§ **SET OF TASKS**
(A) Rewrite the music review passage starting at "Chimpo – Focused" and ending at "reggae and more.", replacing "drum’n’bass" with "drum and bass" wherever it occurs.
(B) Please check each statement against the music review and answer yes or no, quoting the deciding words: (i) Chimpo is from Manchester. (ii) The second Now That’s What I Call Boxed N Locked collection sells for £10. (iii) Appleblim co-ran the Skull Disco label with Shackleton.

§ **PASSAGE SHOWN**
------------------------------
Harmony – I Can’t Stop [Deep Jungle]
Lee Bogush’s Deep Jungle label has continued to release archival jungle tunes from many heroes this year, as well as a whole slew of stuff from the man himself as Harmony. After a fantastic album, here’s two more delights, with vocal snippets and rolling breaks.

Chimpo – Focused [Box N Lock]
Chimpo – Burn [Box N Lock]
Chimpo – Big Ed (Generation X Mix) [Box N Lock]
I’ve been meaning to play Manchester’s Chimpo for a little while – his HIA LP from earlier this year is a gem of songs and toasting over UK bass music of all sorts. Chimpo’s been comfortable in many different genres for ages, but does love his drum’n’bass, as evidenced in the second of his Now That’s What I Call Boxed N Locked collections that he’s got on his Box N Lock Bandcamp for a mere £5. After HIA was released he also put out an EP of Club Mixes from the album, which are quite literally tributes to various well-loved Manchester clubs. There’s drum’n’bass and also reggae and more.

Appleblim – Limbic Riddim [Sneaker Social Club]
Laurie Osborne aka Appleblim started off bringing dubstep and house/techno together, co-running the Skull Disco label with Shackleton (incidentally the two big Skull Disco compilations are now available on Bandcamp). There was quite a jungle influence on Appleblim‘s solo album from 2018, and it’s nice hearing that come out again on a track from the second half of Sneaker Social Club‘s Evident Ware compilation, in which contemporary artists revisit the sounds of UK hardcore as it was just mutating into jungle and drum’n’bass.
------------------------------
§ **RECORDS**
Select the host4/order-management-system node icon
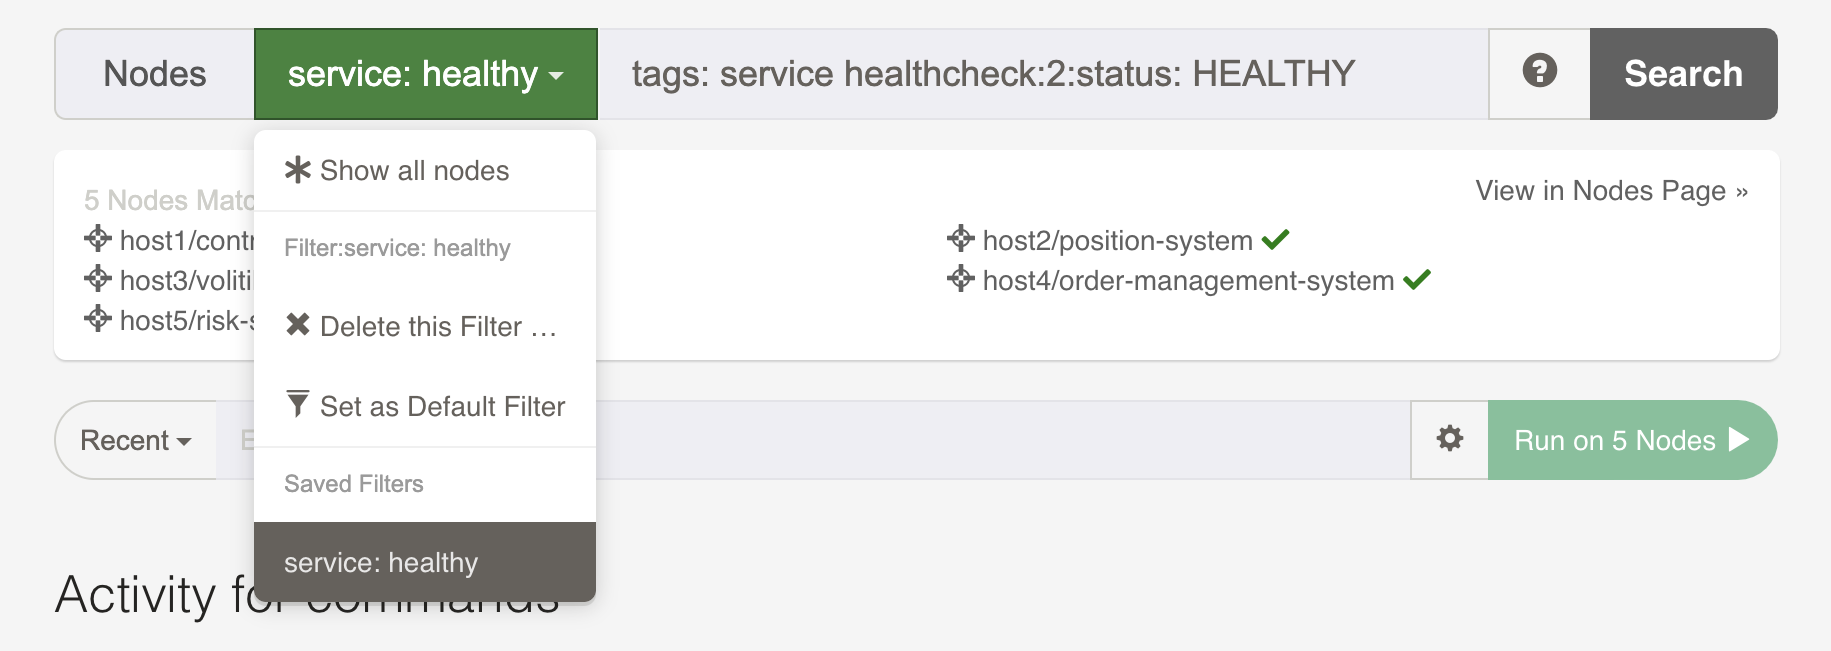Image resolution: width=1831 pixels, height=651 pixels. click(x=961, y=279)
------------------------------
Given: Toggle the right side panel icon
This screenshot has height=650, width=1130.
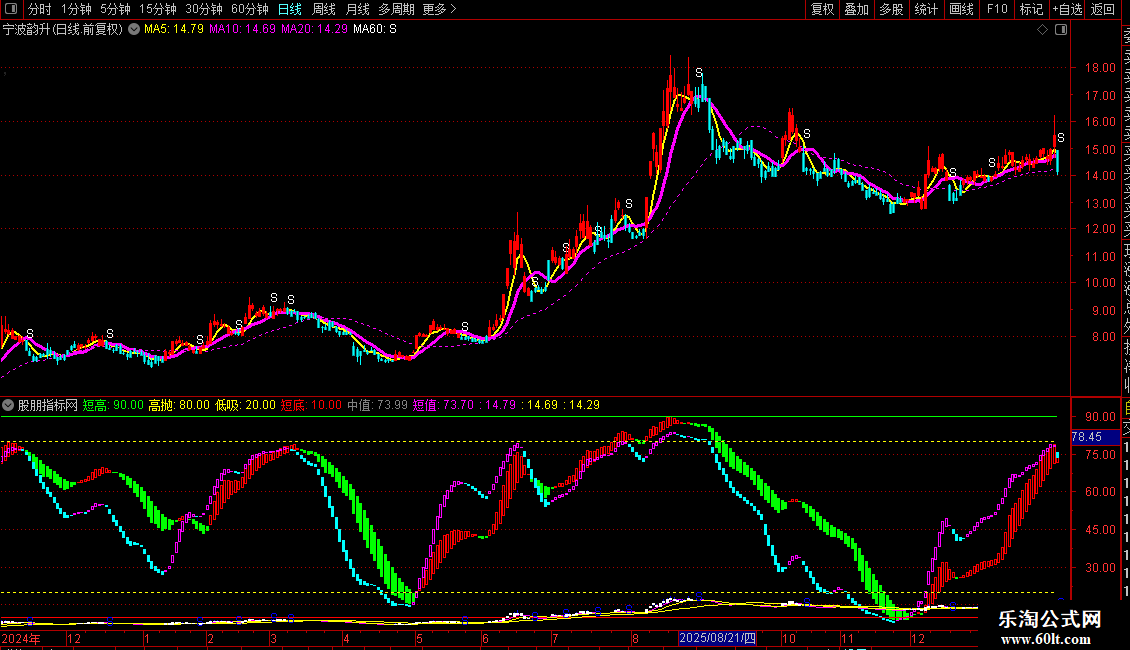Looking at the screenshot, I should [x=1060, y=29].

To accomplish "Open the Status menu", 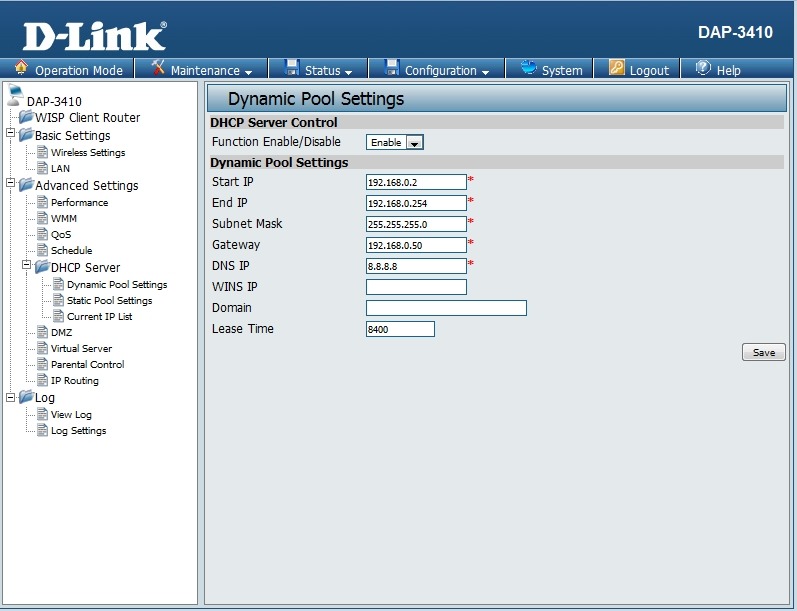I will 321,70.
------------------------------
§ **SOLUTION SET**
(A)
Chimpo – Focused [Box N Lock]
Chimpo – Burn [Box N Lock]
Chimpo – Big Ed (Generation X Mix) [Box N Lock]
I’ve been meaning to play Manchester’s Chimpo for a little while – his HIA LP from earlier this year is a gem of songs and toasting over UK bass music of all sorts. Chimpo’s been comfortable in many different genres for ages, but does love his drum and bass, as evidenced in the second of his Now That’s What I Call Boxed N Locked collections that he’s got on his Box N Lock Bandcamp for a mere £5. After HIA was released he also put out an EP of Club Mixes from the album, which are quite literally tributes to various well-loved Manchester clubs. There’s drum and bass and also reggae and more.

(B)
(i) Yes: "Manchester’s Chimpo"
(ii) No: "for a mere £5"
(iii) Yes: "co-running the Skull Disco label with Shackleton"